The press, aka military press or shoulder press, is one of the few movements in CrossFit that you can regularly see in a globo gym. They may not be performing the press correctly, but you can generally tell what they are trying to do. The press can arguably be described as a static or potentially isolation exercise. It just works the shoulders, right? Sure, your shoulders are the focus, but your core is the key. If you do not keep a strong, tight core; your press will be weak and potentially cause you injury.

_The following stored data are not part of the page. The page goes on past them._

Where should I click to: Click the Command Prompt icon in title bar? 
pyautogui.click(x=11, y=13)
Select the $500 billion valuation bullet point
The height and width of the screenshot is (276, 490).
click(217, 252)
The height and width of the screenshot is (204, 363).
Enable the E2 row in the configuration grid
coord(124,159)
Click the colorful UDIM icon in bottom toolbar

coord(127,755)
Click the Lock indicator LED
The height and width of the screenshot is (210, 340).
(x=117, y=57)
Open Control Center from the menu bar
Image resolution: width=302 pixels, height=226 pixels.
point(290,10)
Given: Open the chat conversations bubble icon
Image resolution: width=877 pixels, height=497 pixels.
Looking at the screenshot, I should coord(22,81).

Last week’s post discussed the basic starting and ending positions for all three presses. This post will outline and discuss the press movement assuming that you are already in the correct starting position. Just as with in any lift we perform, breathing is crucial. Correct breathing technique will help prevent injury and greatly improve your chances of lifting heavier. Refer back to my previous post at the link above for proper breathing.
Press
- Press the weight vertically
- Core stays solid
- No arching
- Head moves slightly backwards as the bar passes in front of face
- Pull your head backwards as if you are trying to make a double chin
- Do not look up – this will cause arching
- Do not look down – this will cause a bruised forehead
- Keep your eyes forward
- Think of pressing through your heals
- Do not go up on your toes – this will cause arching
- Finish in the ending position with your ears slightly forward of your arms – shove your head through the window.

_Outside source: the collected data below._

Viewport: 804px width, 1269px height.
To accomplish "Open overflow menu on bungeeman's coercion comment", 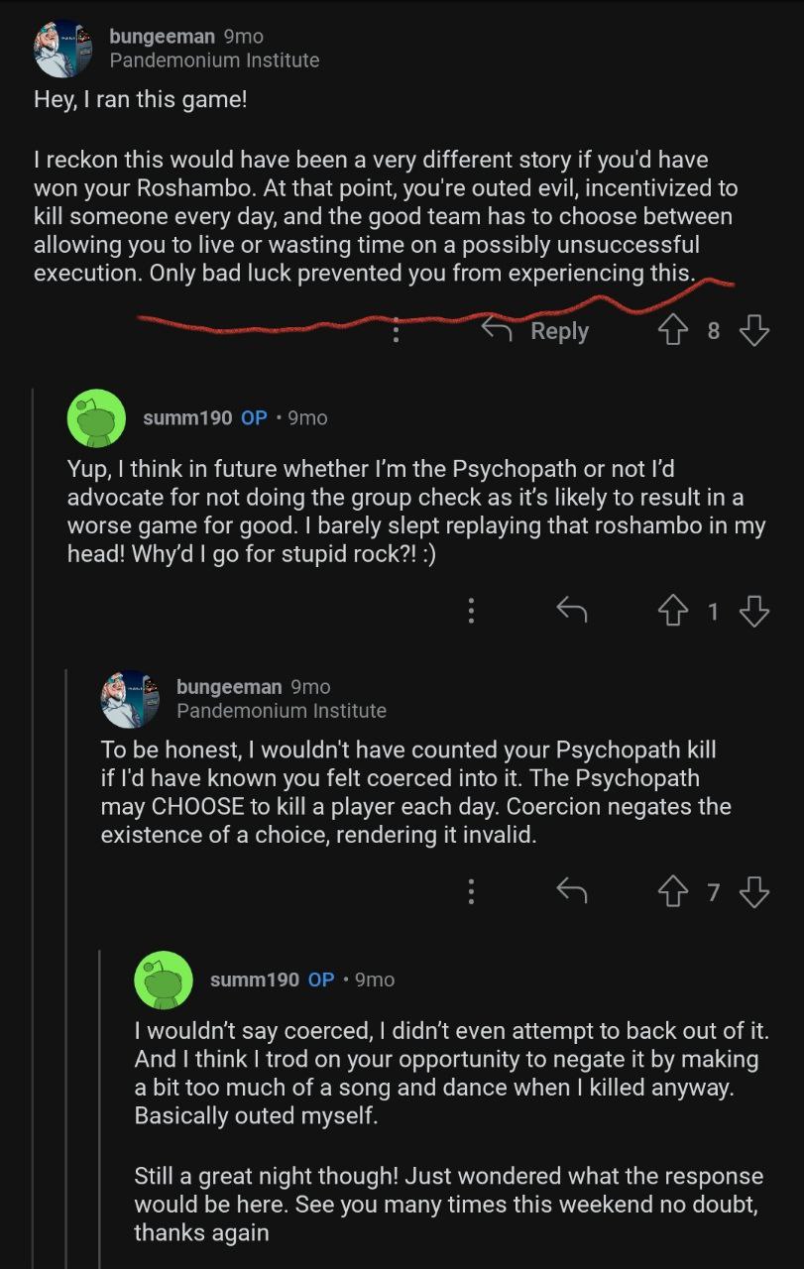I will tap(471, 892).
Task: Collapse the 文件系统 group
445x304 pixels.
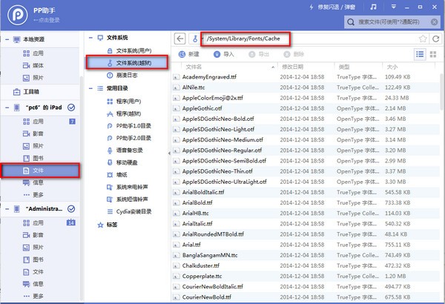Action: [90, 38]

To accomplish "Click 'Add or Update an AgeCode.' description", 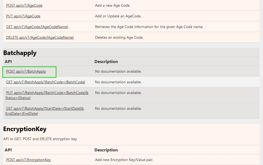I will [118, 16].
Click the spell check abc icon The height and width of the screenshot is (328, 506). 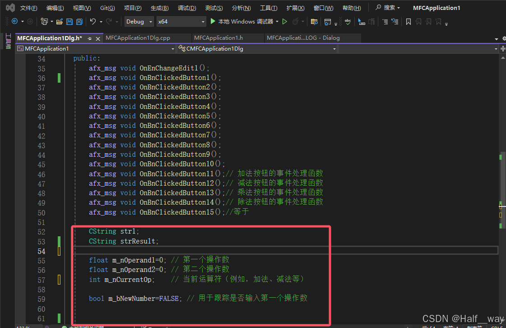point(348,22)
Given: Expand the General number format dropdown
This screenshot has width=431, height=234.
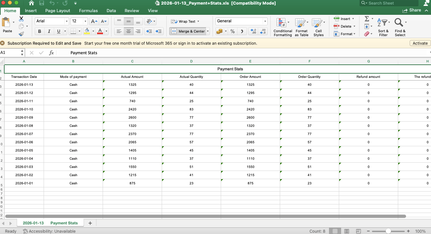Looking at the screenshot, I should pyautogui.click(x=265, y=21).

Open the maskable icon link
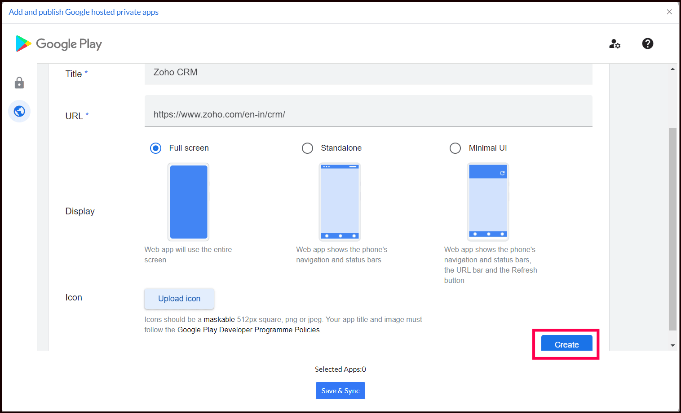click(x=219, y=319)
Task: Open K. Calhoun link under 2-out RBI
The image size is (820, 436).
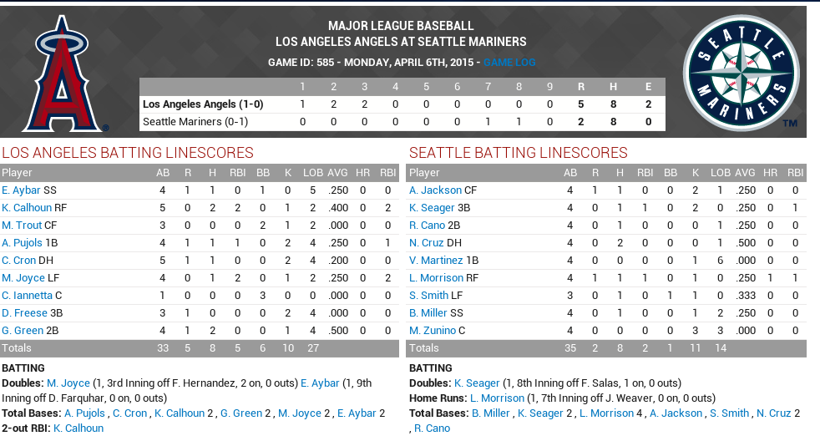Action: point(78,428)
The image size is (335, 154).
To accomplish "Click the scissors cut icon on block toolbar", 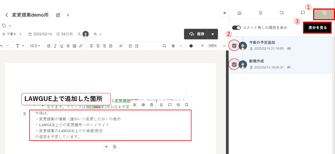I will coord(135,105).
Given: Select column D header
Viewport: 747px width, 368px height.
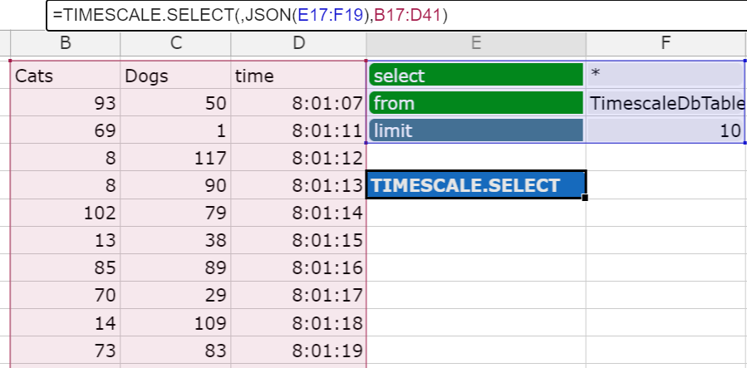Looking at the screenshot, I should click(x=298, y=43).
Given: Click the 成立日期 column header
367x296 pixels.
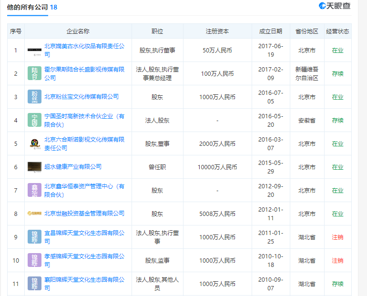Looking at the screenshot, I should pos(271,31).
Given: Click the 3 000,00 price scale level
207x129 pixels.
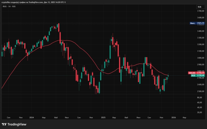Looking at the screenshot, I should (201, 58).
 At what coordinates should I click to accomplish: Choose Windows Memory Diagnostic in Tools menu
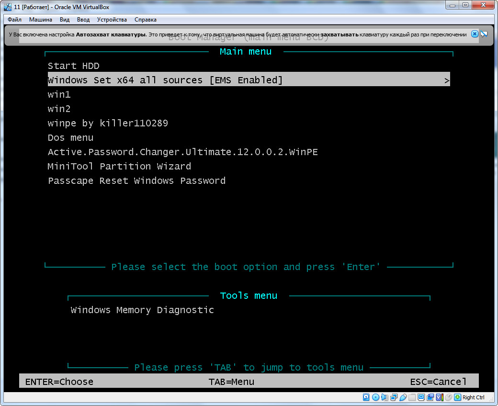[x=142, y=310]
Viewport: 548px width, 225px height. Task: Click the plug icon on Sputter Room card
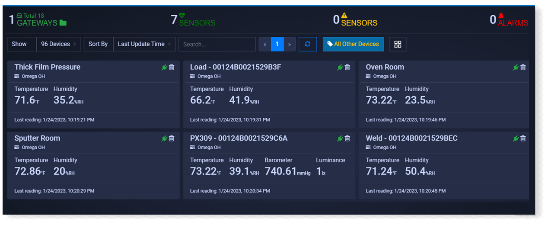coord(164,138)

- When you are ready to lower the weight you have two options:
- Dump the weight
- Literally drop the weight in front of you from over head
- Simultaneously allow the weight to start falling forward as you take a step backwards
- Do not attempt to throw the weight for max distance – this will cause bloody shins as the bar will bounce off the rack and right back at you or someone else
- Lower and cushion
- Lower the bar following the same path as the press, but in the opposite direction
- Cushion the bar’s landing on your shoulders by bending your knees at the same moment
-
- Only bend your knees enough to cushion
- Make sure your hips are slightly back, not tucked under
- Make sure your heals are firmly on the ground
- Do not go up on your toes to cushion
- There is no need to go into a full squat
- After lowering the bar reset to your correct starting position
-
- Allowing the bar to crash down on your shoulders hurts and tires you out
- Lowing the bar slowly without cushioning is the same as performing a negative, and will fatigue you quickly
- The lower and cushion technique is ideal for performing reps of the shoulder press
Re-racking
- Use the lower and cushion technique
- Walk forward towards the rack
- Make sure the bar touches the verticals of the rack
- Lower the bar into the horizontal bar supports by bending your knees
- Do not walk forward as you are lowering the weight and place the bar in the rack
- Do not take the weight from overhead and place it in the rack by extending your arms away from your body
Follow proper shoulder press technique and you will be able to lift more as well as keep your back safe. Now press!
Workout of the Day 7/6/2010
A. Press 2-2-2
B. 60 Overhead Squats for time (95/65)
*Every time you have to bring the bar down. Run 200M and perform 10 pull-ups before picking the bar back up again.